A final index of manufacturing and services in the euro area probably fell to 45.8 in October, the lowest in more than three years and matching the preliminary reading, according to a Bloomberg News survey before a report tomorrow by Markit Economics. A measure below 50 signals contraction.

The Institute for Supply Management’s non-manufacturing index, which covers almost 90 percent of the U.S. economy, was at 54.5 last month, from 55.1 in September, according to the median forecast of economists surveyed before the data today.

Oil in New York has technical support along its lower Bollinger Band, around $84 a barrel today, according to data compiled by Bloomberg. Futures last week halted their decline after reaching this indicator, signaling buy orders may be clustered close to it.

Hedge Funds

Hedge-fund managers and other large speculators reduced their net-long positions in crude to the lowest in almost five months in the week ended Oct. 30, according to the Commodity Futures Trading Commission.

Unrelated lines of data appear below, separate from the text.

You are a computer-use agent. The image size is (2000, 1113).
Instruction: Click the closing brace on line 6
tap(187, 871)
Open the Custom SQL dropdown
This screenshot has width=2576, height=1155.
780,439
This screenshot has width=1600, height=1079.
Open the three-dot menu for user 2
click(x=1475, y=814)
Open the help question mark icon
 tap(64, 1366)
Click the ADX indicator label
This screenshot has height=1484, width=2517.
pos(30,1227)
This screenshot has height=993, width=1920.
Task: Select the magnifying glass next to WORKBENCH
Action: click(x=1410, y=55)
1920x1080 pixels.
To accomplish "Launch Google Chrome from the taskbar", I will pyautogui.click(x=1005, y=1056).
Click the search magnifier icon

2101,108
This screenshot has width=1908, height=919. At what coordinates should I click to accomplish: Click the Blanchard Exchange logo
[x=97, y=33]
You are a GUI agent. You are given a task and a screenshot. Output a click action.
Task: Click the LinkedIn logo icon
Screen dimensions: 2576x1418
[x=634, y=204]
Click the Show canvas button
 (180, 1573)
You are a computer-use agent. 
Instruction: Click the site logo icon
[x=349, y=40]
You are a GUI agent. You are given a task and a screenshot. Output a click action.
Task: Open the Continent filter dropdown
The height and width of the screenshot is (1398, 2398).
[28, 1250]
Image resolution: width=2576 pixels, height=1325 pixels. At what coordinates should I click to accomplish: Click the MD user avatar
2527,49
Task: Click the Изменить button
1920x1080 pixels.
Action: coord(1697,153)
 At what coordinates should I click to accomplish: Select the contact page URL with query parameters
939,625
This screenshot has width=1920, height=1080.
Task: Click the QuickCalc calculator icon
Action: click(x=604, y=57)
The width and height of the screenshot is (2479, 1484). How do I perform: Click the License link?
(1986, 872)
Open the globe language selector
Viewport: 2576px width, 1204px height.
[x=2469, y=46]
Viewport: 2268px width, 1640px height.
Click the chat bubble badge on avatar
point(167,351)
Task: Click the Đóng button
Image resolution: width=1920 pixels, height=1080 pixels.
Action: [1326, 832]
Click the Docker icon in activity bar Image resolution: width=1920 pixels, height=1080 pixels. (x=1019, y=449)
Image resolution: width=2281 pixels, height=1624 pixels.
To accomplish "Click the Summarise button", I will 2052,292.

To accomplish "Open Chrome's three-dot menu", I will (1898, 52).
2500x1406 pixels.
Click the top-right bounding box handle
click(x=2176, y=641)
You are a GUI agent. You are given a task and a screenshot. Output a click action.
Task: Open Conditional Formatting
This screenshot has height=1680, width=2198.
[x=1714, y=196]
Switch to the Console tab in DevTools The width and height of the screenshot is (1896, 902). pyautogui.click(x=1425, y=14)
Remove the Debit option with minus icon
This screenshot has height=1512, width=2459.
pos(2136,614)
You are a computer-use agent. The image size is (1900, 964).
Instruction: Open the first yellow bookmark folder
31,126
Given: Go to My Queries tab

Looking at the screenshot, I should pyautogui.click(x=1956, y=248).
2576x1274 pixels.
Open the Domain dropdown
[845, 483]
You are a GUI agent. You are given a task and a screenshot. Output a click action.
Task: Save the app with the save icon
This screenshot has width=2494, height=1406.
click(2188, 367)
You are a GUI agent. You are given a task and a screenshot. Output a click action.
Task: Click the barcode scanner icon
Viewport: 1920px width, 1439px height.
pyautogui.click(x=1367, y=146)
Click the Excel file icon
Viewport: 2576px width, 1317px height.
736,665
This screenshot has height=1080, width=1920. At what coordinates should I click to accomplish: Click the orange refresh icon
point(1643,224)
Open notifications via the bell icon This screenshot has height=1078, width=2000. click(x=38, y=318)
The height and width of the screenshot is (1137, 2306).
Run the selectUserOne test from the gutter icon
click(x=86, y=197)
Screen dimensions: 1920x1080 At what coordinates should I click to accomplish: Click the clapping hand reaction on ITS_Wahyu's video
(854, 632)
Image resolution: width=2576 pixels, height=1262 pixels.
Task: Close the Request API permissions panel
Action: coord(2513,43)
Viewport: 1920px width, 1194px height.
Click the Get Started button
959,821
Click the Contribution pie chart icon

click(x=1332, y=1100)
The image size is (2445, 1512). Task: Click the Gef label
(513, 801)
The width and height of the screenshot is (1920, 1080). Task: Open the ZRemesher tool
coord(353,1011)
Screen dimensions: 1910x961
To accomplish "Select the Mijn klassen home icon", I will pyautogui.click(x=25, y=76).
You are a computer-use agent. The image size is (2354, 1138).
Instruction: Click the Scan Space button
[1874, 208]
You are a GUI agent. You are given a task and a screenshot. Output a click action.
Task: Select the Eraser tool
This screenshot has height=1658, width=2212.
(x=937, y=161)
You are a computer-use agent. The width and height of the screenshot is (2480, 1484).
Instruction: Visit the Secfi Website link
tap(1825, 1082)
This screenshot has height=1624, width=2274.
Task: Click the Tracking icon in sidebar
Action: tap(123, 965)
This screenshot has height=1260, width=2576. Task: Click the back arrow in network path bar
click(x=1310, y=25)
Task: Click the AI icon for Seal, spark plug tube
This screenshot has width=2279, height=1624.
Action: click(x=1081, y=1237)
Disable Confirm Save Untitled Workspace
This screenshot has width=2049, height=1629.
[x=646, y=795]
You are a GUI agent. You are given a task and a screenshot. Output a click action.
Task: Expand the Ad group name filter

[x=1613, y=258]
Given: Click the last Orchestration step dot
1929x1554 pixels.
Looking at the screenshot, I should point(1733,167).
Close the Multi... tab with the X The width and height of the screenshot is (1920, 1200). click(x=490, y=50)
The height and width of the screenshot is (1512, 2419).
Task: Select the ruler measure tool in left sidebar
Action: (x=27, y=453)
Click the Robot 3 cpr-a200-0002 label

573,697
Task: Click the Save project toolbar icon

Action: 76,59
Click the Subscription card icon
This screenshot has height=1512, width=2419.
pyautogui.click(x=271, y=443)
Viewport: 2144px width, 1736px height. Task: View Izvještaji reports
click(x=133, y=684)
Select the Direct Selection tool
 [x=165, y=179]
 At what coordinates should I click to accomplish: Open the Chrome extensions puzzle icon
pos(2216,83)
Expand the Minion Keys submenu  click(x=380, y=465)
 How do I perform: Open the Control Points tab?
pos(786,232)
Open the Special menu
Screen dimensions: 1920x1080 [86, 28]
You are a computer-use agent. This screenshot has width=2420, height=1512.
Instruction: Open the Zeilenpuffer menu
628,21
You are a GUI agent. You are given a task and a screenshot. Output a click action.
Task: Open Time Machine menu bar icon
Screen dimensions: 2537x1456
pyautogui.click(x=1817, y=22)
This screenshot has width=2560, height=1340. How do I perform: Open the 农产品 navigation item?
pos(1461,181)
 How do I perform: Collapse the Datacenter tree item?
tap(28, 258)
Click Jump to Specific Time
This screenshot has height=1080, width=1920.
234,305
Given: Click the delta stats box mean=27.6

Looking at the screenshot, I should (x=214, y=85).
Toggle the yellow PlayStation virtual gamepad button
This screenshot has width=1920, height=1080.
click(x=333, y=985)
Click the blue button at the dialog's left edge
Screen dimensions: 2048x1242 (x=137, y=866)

Managed-money bets that prices will increase outnumbered so-called short positions by 122,863 futures and options combined, the Washington-based regulator said in its weekly Commitments of Traders report Nov. 2. Net-long positions fell by 15,477 contracts, or 11 percent, from a week earlier. Hedge funds and other money managers reduced bullish bets on Brent crude in the week ended Oct. 30 to the lowest level in almost three months, according to data from ICE Futures Europe.

Speculative bets that prices will rise, in futures and options combined, outnumbered short positions by 91,462 lots, the London-based exchange said today in its weekly Commitment of Traders report. That’s down by 2,545 lots, or 2.7 percent, from 94,007 last week, to the lowest level since Aug. 7.